1. Hot topics related to malaria in the last 10 days on the entire network
According to social media and news platform data, the following topics are the most discussed:
Hot Topics | Discussion volume (10,000) | Main focus |
---|---|---|
Malaria infection cases for migrant workers in Africa | 12.5 | Prevention and control of imported malaria from abroad |
Research progress on artemisinin resistance | 8.2 | Drug effectiveness |
The Centers for Disease Control and Prevention Summer Mosquito Control Guide | 6.7 | Non-pharmaceutical preventive measures |
Results of clinical trials of malaria vaccines | 5.3 | Long-term prevention measures |
2. List of common drugs for preventing malaria
The World Health Organization (WHO) recommends the following drugs for preventive malaria use (requires doctor's guidance):
Drug name | Applicable groups | Usage Dosage | Things to note |
---|---|---|---|
Doxycycline | Adults and children over 8 years old | 100mg per day, start taking 1-2 days before departure | May cause photosensitivity reaction |
atovaquinone/proguanide (Malarone) | Adults and children (≥5kg) | 1 tablet per day, start taking 1-2 days before departure | Need to be taken with food |
Mefluquine | Adults and children (≥5kg) | Take once a week, 2 weeks before departure | Use with mental illness with caution |
Chloroquine | Only for sensitive areas | 300mg per week (basic dose) | Drug resistance has appeared in many places |
3. Precautions for medication use
1.Regional differences: Different malaria endemic areas have different resistance, so the drug needs to be selected according to the destination (such as atovaquinone/proguanidine is the first choice in Africa).

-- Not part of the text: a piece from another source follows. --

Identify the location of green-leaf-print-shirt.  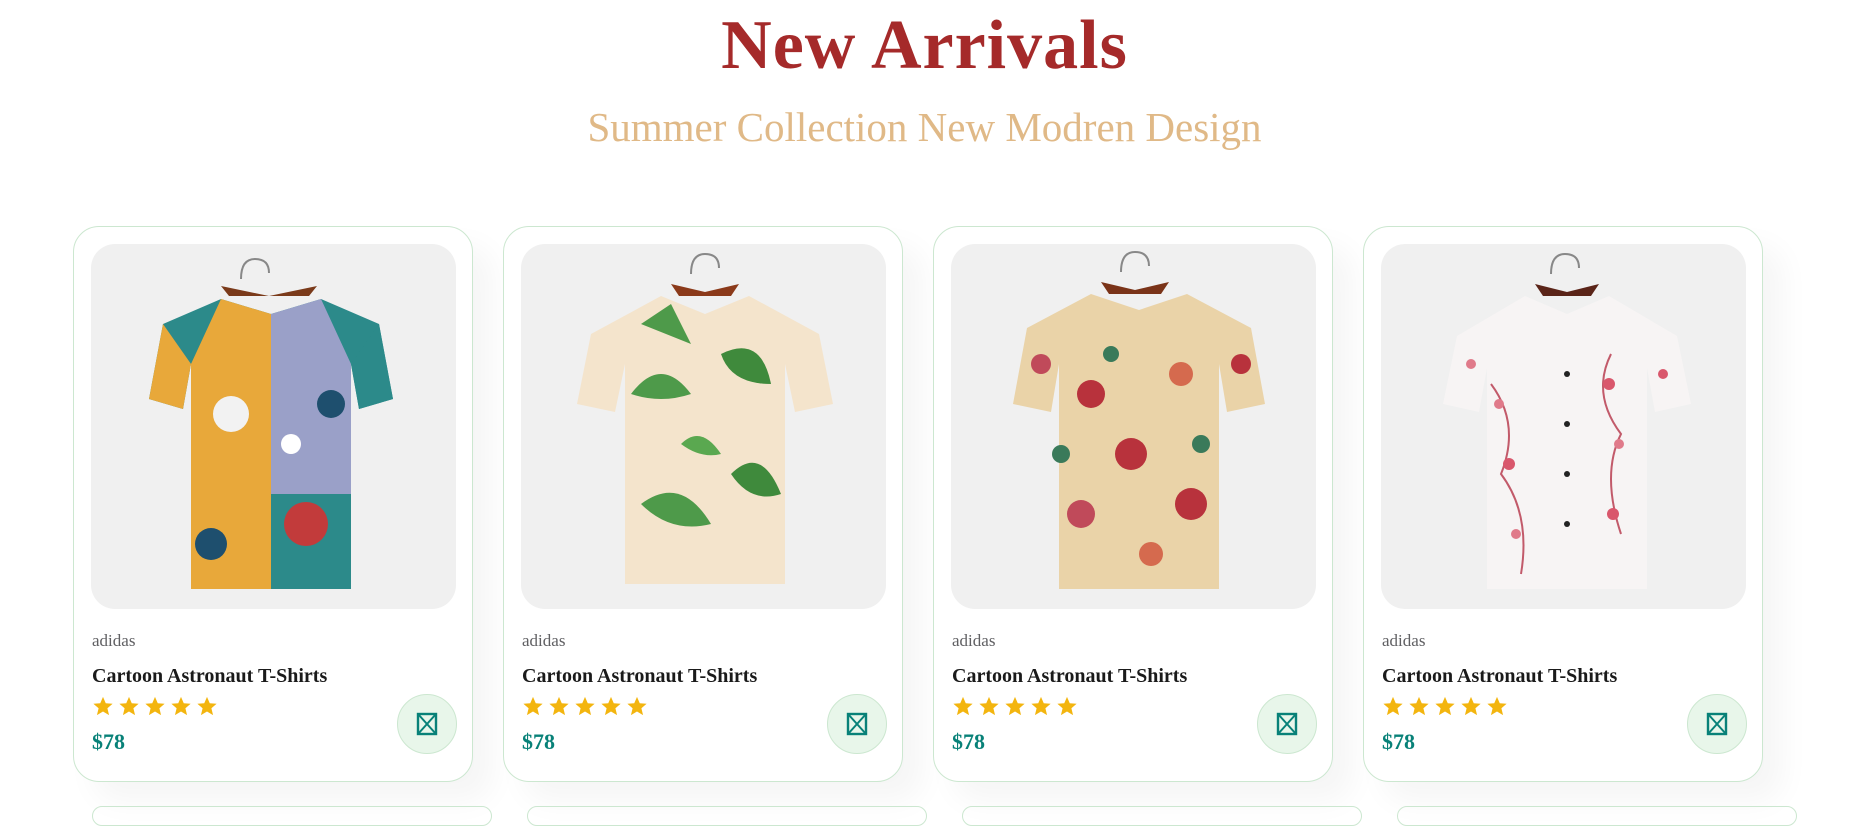
(705, 418).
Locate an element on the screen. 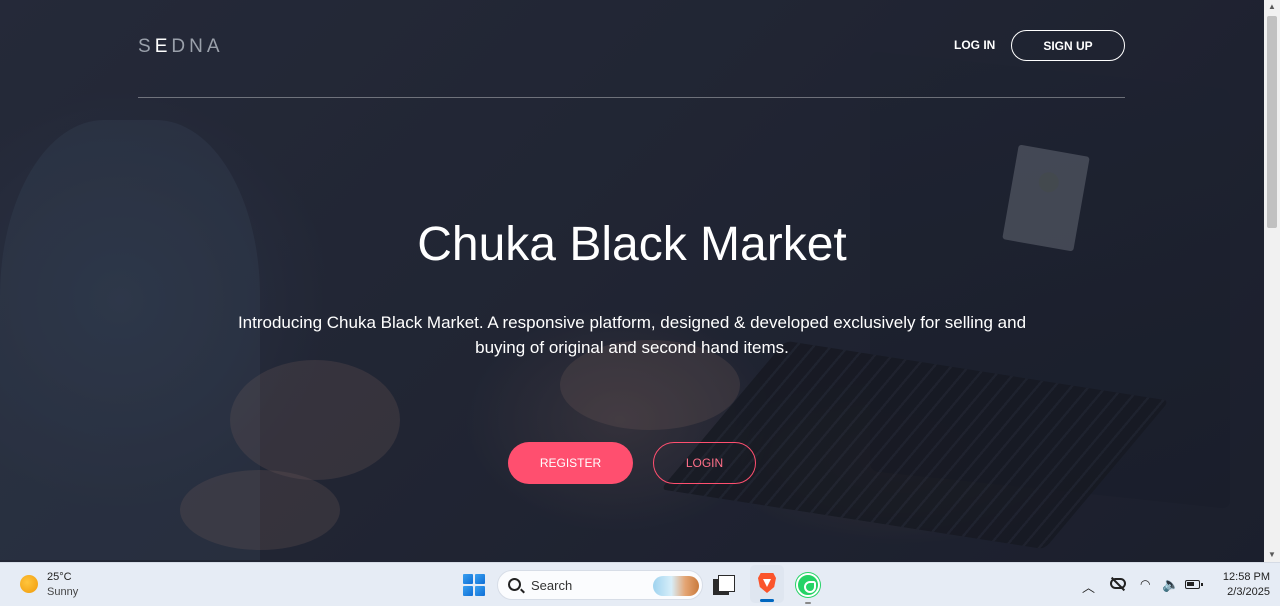 This screenshot has height=606, width=1280. windows-start-icon is located at coordinates (474, 585).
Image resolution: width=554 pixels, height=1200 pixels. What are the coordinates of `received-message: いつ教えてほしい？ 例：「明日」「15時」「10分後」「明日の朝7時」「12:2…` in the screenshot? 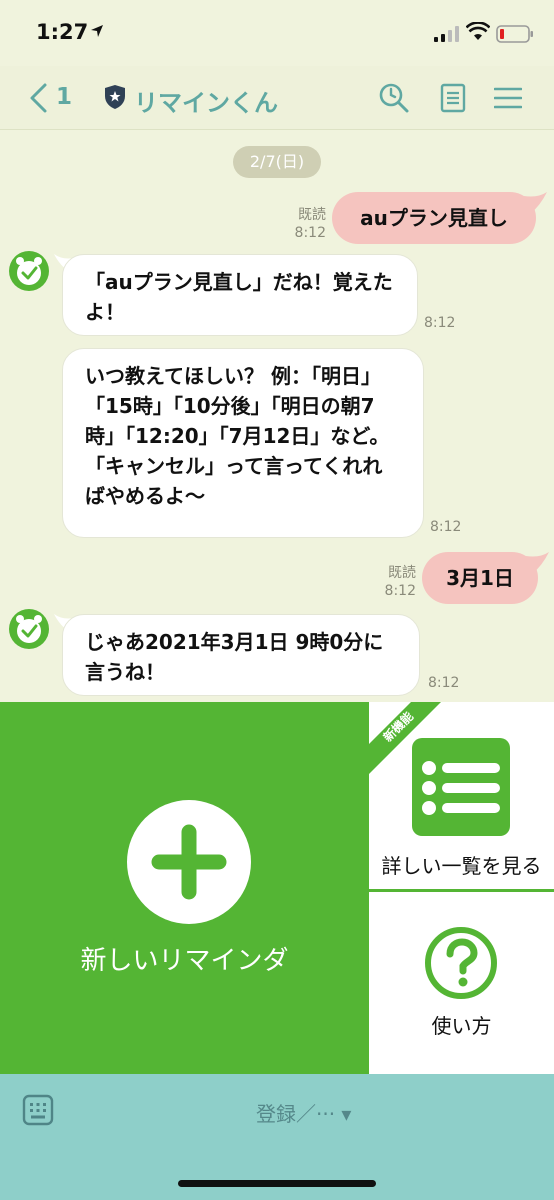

2.Time period: Preventive medications must cover the entire exposure period and continue to take them for 4 weeks after the end (except for mefloquine).
3.Taboo people: Pregnant women and patients with liver and renal insufficiency need to have personalized evaluation and avoid the use of doxycycline or mefloquine.
4. Non-drug preventive measures (recent hot discussions)
measure | Effectiveness | Implementation Suggestions |
---|---|---|
Mosquito net treatment (insecticide soaking) | Reduce infection rate by 60% | WHO recommends long-term mosquito nets |
DeET (DEET) mosquito repellent | Protection time is 4-8 hours | Concentration is 20%-50% |
Clear water storage container | Reduce mosquito breeding sites | Community joint action is more effective |
5. Latest expert reminder
The "Technical Guidelines for Malaria Prevention and Control" released by the Chinese Center for Disease Control and Prevention in June emphasized:Drug prevention cannot replace physical mosquito prevention measuresEspecially for travelers to Southeast Asia, Africa and other regions, they should adopt the triple protection of "drugs + mosquito nets + mosquito repellent".
If you need a personalized medication plan, be sure to consult an infectious disease doctor or travel to a medical clinic to avoid risks caused by purchasing medication by yourself.
(Note: The data in this article are comprehensively integrated with WHO, the Chinese Center for Disease Control and Prevention and scientific research literature published in the past 10 days, and updated to June 2023.)